- [Task directions]: Render every line of the entries below as a numbered list, omitting any blank lines and leaving out the pictures.

- [Supplied records]:
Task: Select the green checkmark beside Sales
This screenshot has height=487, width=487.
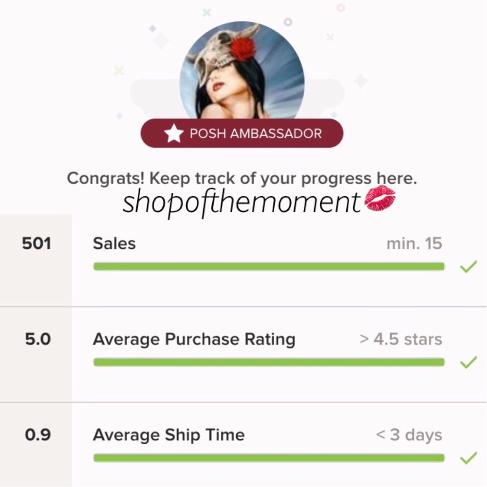Action: click(468, 266)
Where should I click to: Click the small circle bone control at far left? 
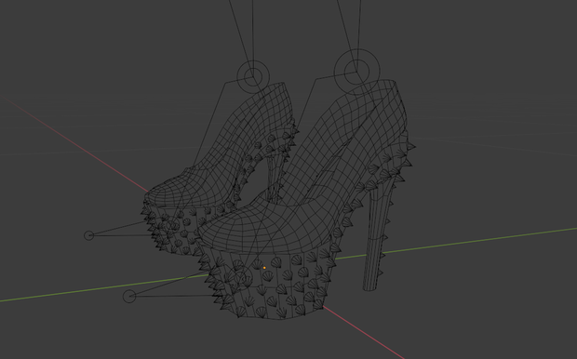[88, 235]
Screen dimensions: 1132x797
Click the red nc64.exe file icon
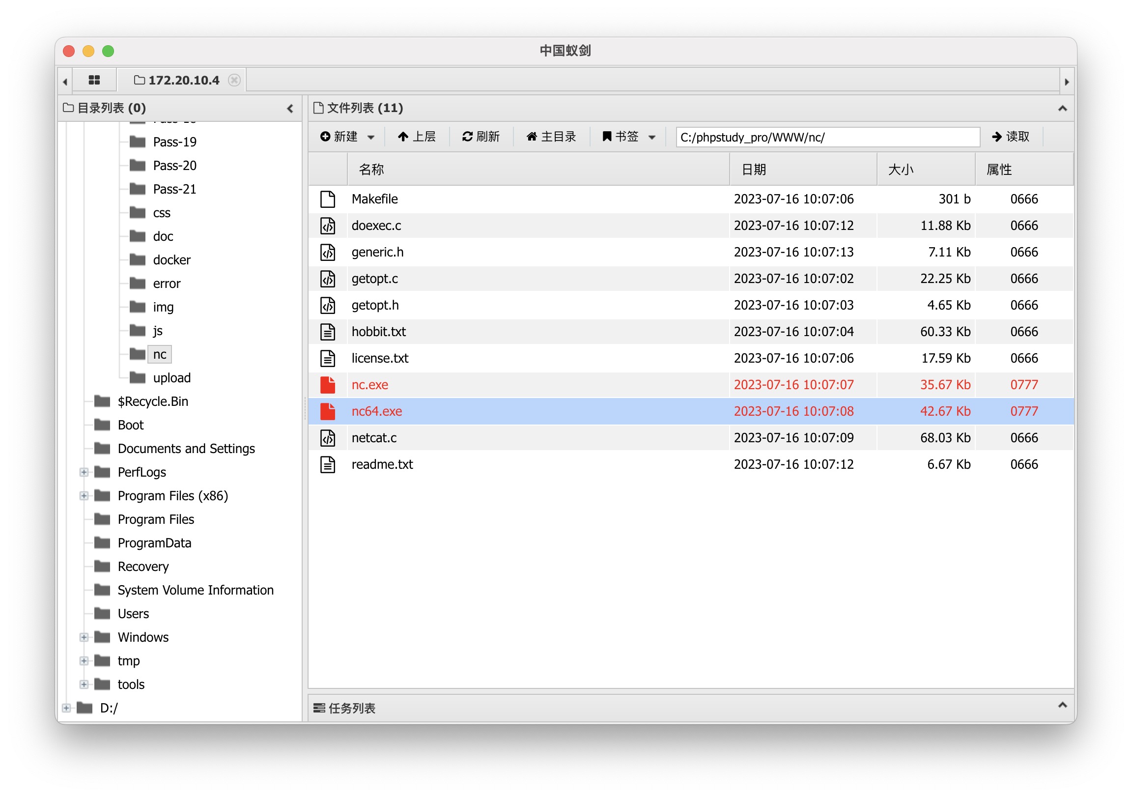click(328, 411)
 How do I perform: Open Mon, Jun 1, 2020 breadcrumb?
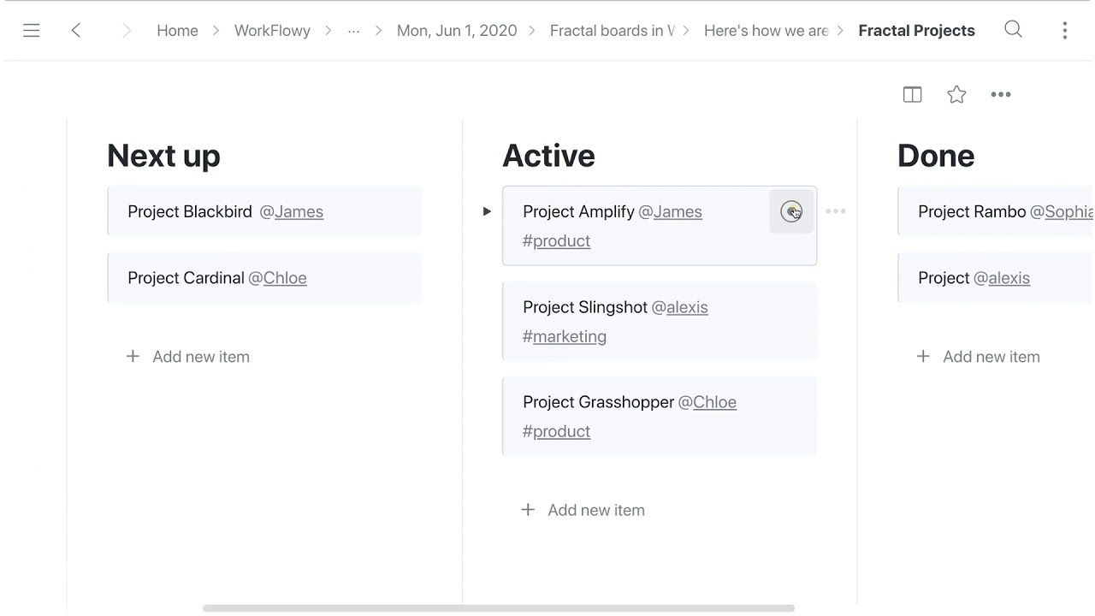pos(457,31)
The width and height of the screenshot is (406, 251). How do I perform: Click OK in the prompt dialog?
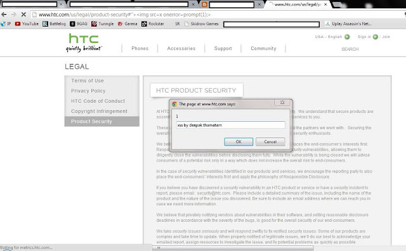click(x=239, y=141)
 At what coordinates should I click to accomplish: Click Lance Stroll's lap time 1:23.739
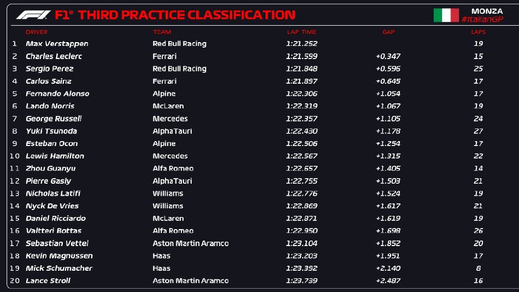pos(302,281)
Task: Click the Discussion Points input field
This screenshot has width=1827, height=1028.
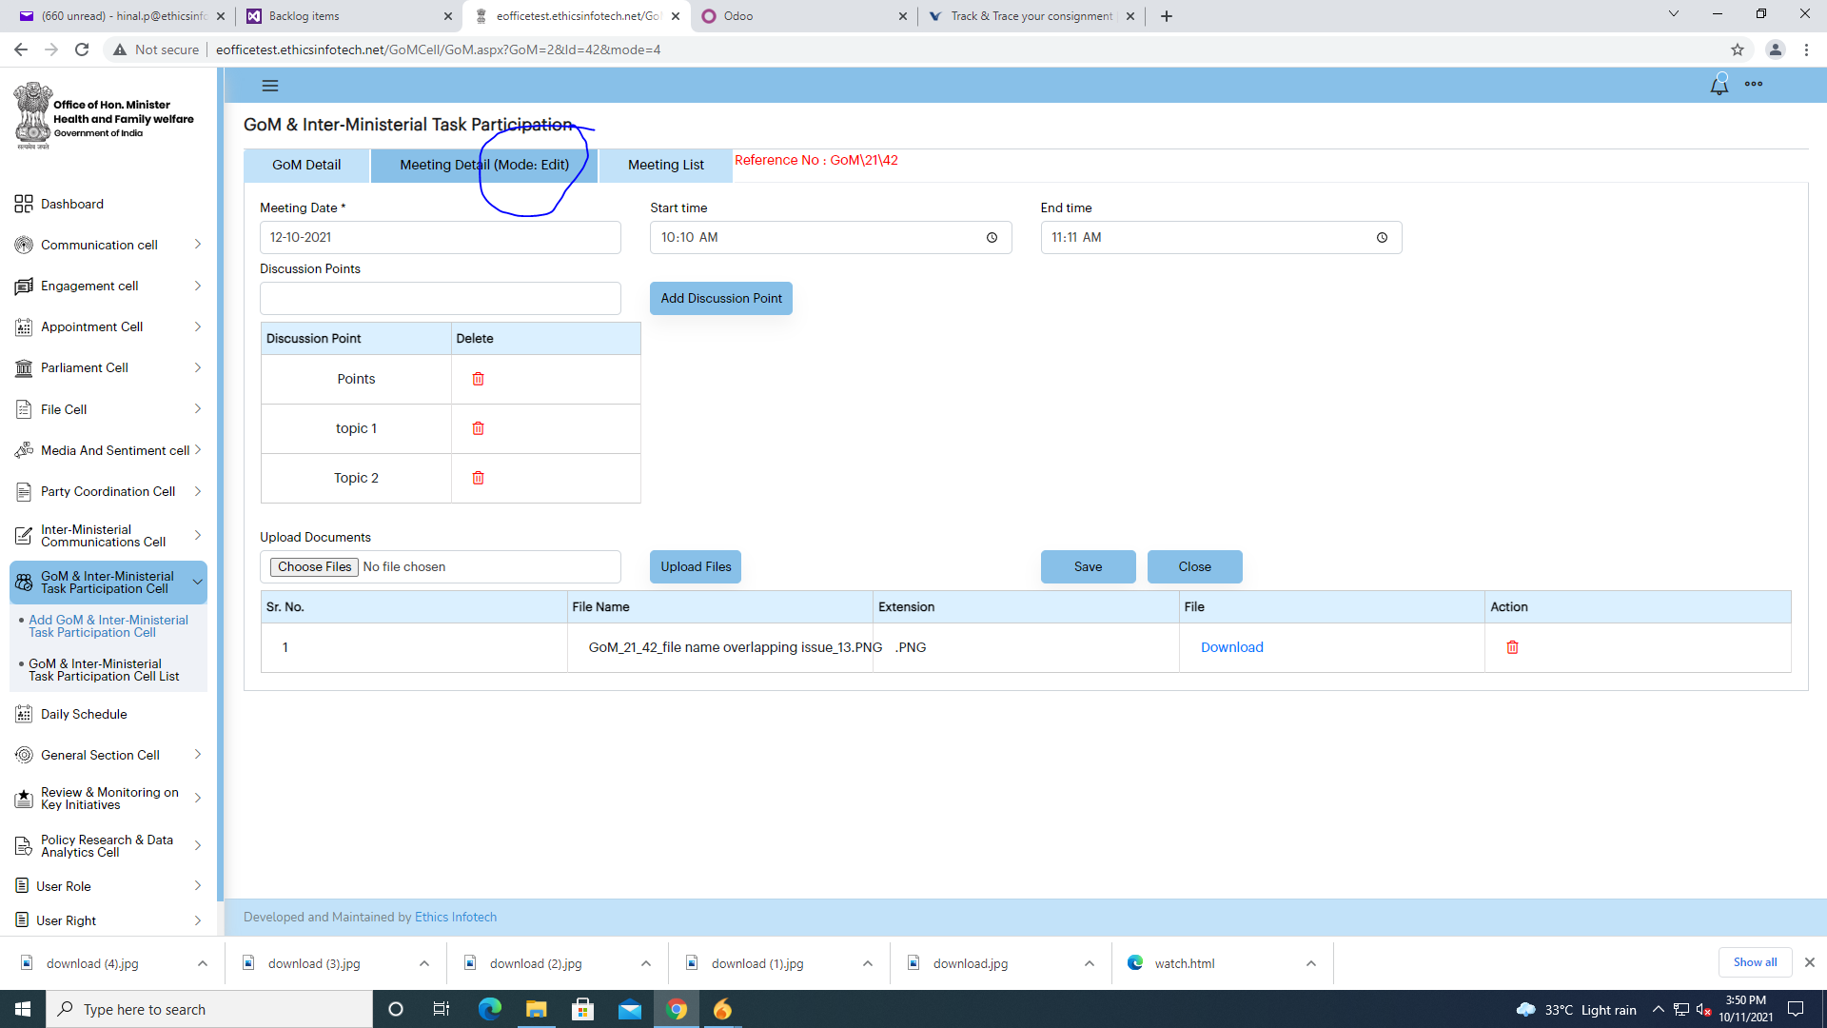Action: coord(440,299)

- [The output]:
1. Task: Select the green checkmark beside Sales
2. This screenshot has height=487, width=487.
3. Action: click(468, 266)
4. Where should I click to: Click the small circle bone control at far left? 
5. [88, 235]
6. Screen dimensions: 1132x797
7. Click the red nc64.exe file icon
8. click(328, 411)
9.  How do I perform: Open Mon, Jun 1, 2020 breadcrumb?
10. pos(457,31)
11. The width and height of the screenshot is (406, 251). How do I perform: Click OK in the prompt dialog?
12. click(x=239, y=141)
13.  At what coordinates should I click to accomplish: Click Lance Stroll's lap time 1:23.739
14. pos(302,281)
15. Task: Click the Discussion Points input field
16. This screenshot has width=1827, height=1028.
17. Action: coord(440,299)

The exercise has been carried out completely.